The Canadian media theorist, Marshall McLuhan, was quite interested in the fellow above -- or whatever creature it was that first lifted its buggy eyes out of the primoriial ocean. A hero if there ever was one. The mud-skipper was not only the first to use try out his vision in the atmosphere, but he used those front fins to venture onto the Earth's first land forms. An odd progenitor to millions of species that followed. Marshall McLuhan was the first to spot that the media forms we shape, shape us. In 1961 he worte: "Media effects are new environments as imperceptible as water to a fish." McLuhan loved turning a phrase and finding an irony in the everyday world. I met McLuhan a few times and can imagine him observing that even as it emeged to discover a world dry land, the fish's greater achievement might be that it was also the first creature with awareness of the very sea that had been its environment for millions of years. I like the term "Visual Thinking" as a catch-all for the distinct branch of human intelligence that lives at the fulcurm of art and design. Visual thinking pervades all human activity. Astronomers, nurses, football coaches, carpenters, surgeons, TV schedulers -- workers of all kinds regularily engage in thinking by visual images. It turns out this is not the realm of artists and their special gifts. The video talk below attempts to give you a first-hand, real-time plunge into six of the Visual/Spatial Operations that constitute Visual Thinking:
Drawing deeply on the work of Robert H. McKim, the video taped lecture makes the argument that visual thinking also operates subconsciously in two additional Operations: Dreaming and Fantasy. According to Professor McKim, visual thinking is carried on by three broad kinds of visual imagery: images we see (not the things themselves we are seeing); images we imagine (and dream); and images we draw. At the end of this chapter, under Techniques, you can find a virtual studio session in drawing. Click the side bar and you will pop directly to it. Filmmakers, Web Designers, TV Directors and others who create media utilize seeing, imagining and drawing in a fluid and dynamic way, moving easily from one kind of image to another. This involves what McKim calls "Ambidextrous Thinking" -- a merging of the different thinking modes employed by the left and right hemisphere's of the human brain. McKim observes, "Computers cannot see or dream, nor can they create: computers are language-bound. Similarily, thinkers who cannot escape the structure of language, who are unaware that thinking can occur in ways having little to do with language, are often utilizing only that small portion of their brain that is indeed like a computer." As a starting point to learn about things digital, this chapter may feel a bit remedial because it hovers over more traditional visualization forms. It carefully defines terms that you’ve known since you were a little kid. It dissects patterns of human perception that are hard wired into your brain. Yet it is precisely because humans are pattern-making creatures that you need to study the “Gestalt” perceptual behaviors which, as a designer, you will be manipulating. Our homosapien minds delight in discovering new patterns in unexpected places. If you’ve not already done so, take a moment to click on the About Site button in the navigation panel on the left. This page gives a general introduction to the structure of all ten chapters of Design Chops and introduces the other large sub-sites located at mediachops.com. This Design Chops web site will fail you if it provides knowledge of tools, of vocaublary, of precepts and procedures, and yet does not provide you with the broadened skills and deepened awareness of Visual Thinking.
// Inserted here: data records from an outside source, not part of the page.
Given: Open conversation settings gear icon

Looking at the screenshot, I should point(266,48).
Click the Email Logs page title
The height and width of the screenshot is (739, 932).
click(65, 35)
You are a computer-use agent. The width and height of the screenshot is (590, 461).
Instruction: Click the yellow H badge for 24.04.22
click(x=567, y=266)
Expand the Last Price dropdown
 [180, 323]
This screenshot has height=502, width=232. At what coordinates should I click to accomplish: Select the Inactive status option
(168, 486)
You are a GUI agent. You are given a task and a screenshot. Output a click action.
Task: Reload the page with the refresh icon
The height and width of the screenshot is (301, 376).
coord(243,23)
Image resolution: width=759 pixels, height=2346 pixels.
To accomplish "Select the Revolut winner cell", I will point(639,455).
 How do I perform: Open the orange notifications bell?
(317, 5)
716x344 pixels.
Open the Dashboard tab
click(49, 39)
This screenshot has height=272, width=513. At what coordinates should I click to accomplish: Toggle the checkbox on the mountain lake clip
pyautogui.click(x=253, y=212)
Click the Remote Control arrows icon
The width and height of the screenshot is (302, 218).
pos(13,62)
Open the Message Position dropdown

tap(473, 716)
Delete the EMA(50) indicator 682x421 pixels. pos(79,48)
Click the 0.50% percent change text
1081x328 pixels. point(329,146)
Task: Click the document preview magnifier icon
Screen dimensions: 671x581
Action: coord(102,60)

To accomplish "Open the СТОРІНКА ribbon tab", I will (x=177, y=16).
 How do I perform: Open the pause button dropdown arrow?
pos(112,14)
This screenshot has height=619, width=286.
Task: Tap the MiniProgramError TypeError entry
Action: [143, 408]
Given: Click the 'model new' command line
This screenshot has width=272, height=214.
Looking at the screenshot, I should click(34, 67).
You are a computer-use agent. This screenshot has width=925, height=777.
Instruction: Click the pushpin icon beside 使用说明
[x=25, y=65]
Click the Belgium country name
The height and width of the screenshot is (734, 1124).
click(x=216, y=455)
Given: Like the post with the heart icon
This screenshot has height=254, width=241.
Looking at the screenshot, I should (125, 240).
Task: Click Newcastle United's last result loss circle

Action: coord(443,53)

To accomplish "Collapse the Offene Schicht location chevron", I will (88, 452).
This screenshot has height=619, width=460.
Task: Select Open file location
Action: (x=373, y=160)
In the 1960's, Robert H. McKim began to develop
a course at Stanford University that was eventually called Visual
Thinking. His fabulous book, "Experiences in Visual Thinking" summarizes
his work and is a valuable reading in the
education of a media designer. The slide-show in my talk on Visual Thinking is drawn closely from McKim's pioneering work and also draws on insights into "design thinking" that I have gained from David Kelly, one of today's leaders in the field of design.
line: the shortest distance between two points. When you create (scribe) an actual line on a specific surface, the resulting mark can have a variety of "attributes" -- see below.
shape: a recognizable form. Drawing is about translating 3-dimensional objects into 2-dimensional shapes. Shapes have edges, which can then be drawn as lines.
color: in pre-computer drawing and printing, color was an expensive luxury. But in the digital world, it becomes a powerful elementthat should be used with care – but used often.
Here are three different palettes that might be used in building a PowerPoint presentation. In building such a palette, one is aware of a background color and then a set of “foreground” colors that work pleasingly with each other. It may also be important to choose a hue that brings emphasis. The many flavors of color palettes include high saturated, low saturated, monochrome (restricted), and polychromatic. By general usage, blue and green shades are “cool” while red and yellow shades are “warm”. This is highly subjective and, frankly, a little suspect. The grayscale is important when making illustrations for documents that will be printed out in black and white. In 24 bit color there are 256 values (shades) of gray. Note that in grays are often tinted with other values, giving them “cold” or “warm” tones. color theory: There are two modes by which computers create the spectrum of color from a few pure hues.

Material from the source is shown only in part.